START Provided data

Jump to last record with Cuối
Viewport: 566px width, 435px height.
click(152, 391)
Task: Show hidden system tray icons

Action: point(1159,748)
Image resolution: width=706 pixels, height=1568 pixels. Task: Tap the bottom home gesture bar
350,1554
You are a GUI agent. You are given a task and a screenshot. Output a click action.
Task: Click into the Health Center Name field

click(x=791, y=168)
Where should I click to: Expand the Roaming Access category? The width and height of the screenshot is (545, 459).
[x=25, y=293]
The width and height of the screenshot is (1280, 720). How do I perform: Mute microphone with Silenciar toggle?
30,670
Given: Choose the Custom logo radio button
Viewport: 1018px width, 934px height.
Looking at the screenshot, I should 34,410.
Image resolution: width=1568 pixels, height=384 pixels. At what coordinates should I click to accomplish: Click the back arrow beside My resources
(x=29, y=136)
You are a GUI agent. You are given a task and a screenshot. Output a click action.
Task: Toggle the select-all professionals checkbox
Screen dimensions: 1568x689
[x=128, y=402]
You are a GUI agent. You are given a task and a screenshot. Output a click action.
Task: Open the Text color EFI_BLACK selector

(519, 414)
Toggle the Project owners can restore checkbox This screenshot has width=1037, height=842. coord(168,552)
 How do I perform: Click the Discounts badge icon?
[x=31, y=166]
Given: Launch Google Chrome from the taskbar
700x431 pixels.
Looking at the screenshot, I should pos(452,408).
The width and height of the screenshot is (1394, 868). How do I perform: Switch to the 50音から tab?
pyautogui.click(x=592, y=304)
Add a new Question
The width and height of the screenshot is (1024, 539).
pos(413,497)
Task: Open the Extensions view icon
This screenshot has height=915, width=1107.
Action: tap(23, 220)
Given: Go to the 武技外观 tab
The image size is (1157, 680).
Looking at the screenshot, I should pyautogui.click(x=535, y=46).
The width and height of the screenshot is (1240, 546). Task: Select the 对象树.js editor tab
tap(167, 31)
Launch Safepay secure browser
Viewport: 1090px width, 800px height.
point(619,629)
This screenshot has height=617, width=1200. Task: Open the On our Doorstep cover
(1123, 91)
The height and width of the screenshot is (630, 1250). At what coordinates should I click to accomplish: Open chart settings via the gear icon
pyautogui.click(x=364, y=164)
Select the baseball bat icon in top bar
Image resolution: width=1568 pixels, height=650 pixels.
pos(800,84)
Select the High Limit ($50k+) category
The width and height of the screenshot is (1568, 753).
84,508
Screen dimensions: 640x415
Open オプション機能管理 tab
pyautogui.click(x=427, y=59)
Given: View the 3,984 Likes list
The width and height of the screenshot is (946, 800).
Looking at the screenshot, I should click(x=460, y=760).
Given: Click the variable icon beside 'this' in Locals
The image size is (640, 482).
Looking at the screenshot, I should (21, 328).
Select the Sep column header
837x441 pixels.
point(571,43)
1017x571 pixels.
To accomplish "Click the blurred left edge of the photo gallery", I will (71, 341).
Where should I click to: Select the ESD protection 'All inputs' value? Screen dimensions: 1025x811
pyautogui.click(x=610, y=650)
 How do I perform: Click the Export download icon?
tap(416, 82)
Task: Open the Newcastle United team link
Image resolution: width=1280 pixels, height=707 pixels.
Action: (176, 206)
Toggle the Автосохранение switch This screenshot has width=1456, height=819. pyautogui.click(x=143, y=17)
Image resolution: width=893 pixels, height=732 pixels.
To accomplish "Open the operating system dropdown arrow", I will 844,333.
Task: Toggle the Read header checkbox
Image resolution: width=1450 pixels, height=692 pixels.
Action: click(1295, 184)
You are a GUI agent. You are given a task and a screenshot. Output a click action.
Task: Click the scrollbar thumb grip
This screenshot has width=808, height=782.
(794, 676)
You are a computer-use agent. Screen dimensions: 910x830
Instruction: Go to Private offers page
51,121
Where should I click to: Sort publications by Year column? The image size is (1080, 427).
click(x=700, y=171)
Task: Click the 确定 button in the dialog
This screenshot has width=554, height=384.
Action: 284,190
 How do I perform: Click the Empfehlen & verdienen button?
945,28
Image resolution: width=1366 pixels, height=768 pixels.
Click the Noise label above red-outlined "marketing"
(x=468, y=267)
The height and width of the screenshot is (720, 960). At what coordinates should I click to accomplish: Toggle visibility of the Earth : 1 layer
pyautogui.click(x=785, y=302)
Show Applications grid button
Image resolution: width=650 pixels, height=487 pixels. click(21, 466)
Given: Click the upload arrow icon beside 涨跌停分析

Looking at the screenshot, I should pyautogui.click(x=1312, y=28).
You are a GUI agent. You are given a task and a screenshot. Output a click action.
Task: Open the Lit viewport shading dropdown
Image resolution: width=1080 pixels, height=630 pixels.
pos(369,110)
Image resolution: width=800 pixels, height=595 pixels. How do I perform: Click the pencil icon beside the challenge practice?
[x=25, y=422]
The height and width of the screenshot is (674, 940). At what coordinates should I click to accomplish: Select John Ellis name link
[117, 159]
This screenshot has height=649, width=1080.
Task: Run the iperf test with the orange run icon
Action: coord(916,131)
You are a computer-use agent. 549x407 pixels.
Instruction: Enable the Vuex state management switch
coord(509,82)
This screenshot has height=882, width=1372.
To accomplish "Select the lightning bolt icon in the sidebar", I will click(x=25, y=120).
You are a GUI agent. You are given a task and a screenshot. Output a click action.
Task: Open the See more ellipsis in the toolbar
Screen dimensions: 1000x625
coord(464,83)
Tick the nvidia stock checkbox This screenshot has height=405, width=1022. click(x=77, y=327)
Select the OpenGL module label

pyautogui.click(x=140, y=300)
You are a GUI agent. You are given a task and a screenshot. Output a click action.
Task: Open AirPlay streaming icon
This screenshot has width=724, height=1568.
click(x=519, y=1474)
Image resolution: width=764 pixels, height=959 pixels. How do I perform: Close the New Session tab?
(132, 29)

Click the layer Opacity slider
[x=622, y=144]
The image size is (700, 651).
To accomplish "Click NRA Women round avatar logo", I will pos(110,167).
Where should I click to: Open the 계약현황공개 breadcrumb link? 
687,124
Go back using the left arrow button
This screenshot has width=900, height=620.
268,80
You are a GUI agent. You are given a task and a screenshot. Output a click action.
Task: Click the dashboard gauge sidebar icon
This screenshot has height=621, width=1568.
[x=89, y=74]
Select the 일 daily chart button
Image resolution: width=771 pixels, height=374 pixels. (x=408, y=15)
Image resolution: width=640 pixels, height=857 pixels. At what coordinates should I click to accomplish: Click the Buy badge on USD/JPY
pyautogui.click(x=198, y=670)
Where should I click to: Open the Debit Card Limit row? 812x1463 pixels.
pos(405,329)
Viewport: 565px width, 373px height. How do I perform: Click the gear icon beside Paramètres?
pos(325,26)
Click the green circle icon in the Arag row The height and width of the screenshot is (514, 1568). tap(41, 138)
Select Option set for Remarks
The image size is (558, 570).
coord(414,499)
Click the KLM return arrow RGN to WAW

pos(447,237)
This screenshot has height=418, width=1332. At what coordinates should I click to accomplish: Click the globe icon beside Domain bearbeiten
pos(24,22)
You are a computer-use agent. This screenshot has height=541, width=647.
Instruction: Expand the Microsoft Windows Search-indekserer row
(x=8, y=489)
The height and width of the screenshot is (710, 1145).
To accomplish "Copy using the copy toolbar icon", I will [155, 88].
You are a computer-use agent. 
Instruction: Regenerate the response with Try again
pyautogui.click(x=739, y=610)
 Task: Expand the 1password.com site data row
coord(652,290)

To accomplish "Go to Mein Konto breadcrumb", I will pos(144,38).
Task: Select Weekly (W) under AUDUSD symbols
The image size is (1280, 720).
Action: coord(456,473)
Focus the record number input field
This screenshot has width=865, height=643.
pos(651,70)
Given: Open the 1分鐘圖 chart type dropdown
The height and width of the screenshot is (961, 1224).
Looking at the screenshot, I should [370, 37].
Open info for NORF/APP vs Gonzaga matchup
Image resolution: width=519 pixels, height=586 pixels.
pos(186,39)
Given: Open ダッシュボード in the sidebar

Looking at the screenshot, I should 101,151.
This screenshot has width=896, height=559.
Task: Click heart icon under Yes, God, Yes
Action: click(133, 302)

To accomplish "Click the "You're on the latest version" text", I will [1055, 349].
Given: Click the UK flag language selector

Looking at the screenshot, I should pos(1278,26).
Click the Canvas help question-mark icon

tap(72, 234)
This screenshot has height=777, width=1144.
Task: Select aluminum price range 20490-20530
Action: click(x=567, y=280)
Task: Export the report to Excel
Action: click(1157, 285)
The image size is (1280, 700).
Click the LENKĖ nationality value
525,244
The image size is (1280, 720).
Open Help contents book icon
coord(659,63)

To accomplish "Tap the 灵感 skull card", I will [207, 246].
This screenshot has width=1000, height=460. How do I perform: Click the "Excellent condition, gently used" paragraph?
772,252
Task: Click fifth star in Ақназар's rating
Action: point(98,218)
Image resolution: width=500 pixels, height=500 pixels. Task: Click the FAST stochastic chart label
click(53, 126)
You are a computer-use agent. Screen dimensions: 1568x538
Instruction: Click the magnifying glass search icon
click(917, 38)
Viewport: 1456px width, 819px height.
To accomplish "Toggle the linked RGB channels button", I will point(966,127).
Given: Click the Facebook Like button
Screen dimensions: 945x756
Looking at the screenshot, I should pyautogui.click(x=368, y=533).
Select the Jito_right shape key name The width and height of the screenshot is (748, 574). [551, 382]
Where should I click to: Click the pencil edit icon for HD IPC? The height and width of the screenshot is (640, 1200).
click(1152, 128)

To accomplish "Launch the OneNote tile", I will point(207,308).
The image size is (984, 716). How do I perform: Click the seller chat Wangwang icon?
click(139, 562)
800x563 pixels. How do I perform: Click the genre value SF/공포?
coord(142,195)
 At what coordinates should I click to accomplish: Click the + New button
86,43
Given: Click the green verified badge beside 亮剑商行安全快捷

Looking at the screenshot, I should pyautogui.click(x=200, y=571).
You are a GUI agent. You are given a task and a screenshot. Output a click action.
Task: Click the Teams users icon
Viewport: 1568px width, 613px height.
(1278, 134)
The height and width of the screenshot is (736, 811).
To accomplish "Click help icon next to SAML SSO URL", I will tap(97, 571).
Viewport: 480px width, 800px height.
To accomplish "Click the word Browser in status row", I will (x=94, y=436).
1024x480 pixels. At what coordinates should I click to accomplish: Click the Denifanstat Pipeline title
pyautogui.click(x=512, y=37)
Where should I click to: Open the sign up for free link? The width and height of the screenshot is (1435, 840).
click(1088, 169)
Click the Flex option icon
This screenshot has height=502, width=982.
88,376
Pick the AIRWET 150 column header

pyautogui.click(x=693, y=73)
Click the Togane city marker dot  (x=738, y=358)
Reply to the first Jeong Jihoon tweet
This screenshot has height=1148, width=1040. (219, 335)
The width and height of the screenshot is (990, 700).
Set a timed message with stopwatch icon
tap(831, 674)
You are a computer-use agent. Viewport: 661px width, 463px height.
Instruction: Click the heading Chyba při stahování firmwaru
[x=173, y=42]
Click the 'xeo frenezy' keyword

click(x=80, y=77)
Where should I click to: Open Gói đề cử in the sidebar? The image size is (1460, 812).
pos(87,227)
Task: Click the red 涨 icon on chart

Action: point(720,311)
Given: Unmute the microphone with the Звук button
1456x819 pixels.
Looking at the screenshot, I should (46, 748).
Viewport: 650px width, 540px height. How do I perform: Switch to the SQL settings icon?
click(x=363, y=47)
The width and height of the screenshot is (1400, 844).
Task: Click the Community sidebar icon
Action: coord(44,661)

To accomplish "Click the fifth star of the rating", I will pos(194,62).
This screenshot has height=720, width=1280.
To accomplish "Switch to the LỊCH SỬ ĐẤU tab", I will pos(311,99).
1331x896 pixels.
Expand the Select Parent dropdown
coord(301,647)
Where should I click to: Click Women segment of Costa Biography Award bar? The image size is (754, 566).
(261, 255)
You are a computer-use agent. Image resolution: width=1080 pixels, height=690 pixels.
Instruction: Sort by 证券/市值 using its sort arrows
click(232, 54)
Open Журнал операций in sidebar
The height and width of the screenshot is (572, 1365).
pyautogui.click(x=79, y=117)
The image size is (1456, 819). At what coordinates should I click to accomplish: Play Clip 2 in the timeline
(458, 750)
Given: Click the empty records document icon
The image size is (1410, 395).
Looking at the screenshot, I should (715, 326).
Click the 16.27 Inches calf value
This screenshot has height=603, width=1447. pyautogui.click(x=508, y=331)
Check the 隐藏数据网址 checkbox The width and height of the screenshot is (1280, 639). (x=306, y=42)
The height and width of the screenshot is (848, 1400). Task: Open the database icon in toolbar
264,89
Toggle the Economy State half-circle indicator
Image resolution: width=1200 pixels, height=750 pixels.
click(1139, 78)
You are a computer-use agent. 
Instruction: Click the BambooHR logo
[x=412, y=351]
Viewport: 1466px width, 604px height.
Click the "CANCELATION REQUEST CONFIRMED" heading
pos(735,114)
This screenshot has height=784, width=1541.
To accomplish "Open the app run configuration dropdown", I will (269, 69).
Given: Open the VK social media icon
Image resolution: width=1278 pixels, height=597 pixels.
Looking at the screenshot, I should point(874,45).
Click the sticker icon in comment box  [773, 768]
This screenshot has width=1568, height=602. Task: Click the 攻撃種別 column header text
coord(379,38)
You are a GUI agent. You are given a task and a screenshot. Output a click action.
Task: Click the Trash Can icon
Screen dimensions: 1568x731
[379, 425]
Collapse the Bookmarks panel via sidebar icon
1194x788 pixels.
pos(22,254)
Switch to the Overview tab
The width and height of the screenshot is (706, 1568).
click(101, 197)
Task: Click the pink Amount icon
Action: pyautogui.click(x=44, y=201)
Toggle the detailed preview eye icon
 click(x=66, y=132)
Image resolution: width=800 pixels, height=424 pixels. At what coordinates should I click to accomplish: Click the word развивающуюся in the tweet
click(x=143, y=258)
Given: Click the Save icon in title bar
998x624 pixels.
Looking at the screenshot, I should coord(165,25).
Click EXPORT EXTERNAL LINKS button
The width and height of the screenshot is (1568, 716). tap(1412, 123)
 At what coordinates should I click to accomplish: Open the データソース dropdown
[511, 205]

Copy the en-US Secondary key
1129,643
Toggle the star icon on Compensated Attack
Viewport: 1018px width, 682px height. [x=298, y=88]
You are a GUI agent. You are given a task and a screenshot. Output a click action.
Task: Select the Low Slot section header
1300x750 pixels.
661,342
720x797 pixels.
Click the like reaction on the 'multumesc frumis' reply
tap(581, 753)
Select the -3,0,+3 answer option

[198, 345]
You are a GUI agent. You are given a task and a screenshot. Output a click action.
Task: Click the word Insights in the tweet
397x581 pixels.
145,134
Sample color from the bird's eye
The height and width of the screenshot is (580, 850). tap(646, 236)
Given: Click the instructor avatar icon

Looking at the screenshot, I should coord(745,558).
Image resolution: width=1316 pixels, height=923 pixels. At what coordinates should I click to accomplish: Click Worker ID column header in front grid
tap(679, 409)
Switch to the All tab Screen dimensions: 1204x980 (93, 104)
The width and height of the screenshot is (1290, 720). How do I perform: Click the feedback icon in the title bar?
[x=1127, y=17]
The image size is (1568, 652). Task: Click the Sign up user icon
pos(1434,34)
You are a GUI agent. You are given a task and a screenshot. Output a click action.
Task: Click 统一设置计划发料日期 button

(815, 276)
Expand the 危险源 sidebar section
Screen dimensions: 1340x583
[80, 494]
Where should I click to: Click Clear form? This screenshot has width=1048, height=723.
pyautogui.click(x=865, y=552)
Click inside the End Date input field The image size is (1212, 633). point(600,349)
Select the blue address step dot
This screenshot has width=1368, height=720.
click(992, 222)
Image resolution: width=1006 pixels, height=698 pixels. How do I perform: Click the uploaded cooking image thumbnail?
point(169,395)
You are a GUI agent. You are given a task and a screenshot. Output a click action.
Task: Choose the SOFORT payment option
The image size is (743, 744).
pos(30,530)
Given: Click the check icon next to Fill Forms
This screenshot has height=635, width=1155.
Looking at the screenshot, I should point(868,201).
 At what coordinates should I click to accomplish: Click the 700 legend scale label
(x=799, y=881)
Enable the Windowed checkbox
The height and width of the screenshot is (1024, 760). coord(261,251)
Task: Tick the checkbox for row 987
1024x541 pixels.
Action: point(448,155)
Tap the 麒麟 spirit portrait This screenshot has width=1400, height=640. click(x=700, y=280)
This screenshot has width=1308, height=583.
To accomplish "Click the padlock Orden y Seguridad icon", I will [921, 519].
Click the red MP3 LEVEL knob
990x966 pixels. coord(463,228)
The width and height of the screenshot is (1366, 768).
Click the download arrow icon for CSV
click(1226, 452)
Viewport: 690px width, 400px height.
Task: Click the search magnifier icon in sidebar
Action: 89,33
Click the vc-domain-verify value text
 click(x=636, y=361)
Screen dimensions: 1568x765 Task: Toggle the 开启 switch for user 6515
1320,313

END Provided data

# What you need to do
The expected result is every line above containing the string "Choose".

# The completed task
Given: Choose the Custom logo radio button
Task: Choose the SOFORT payment option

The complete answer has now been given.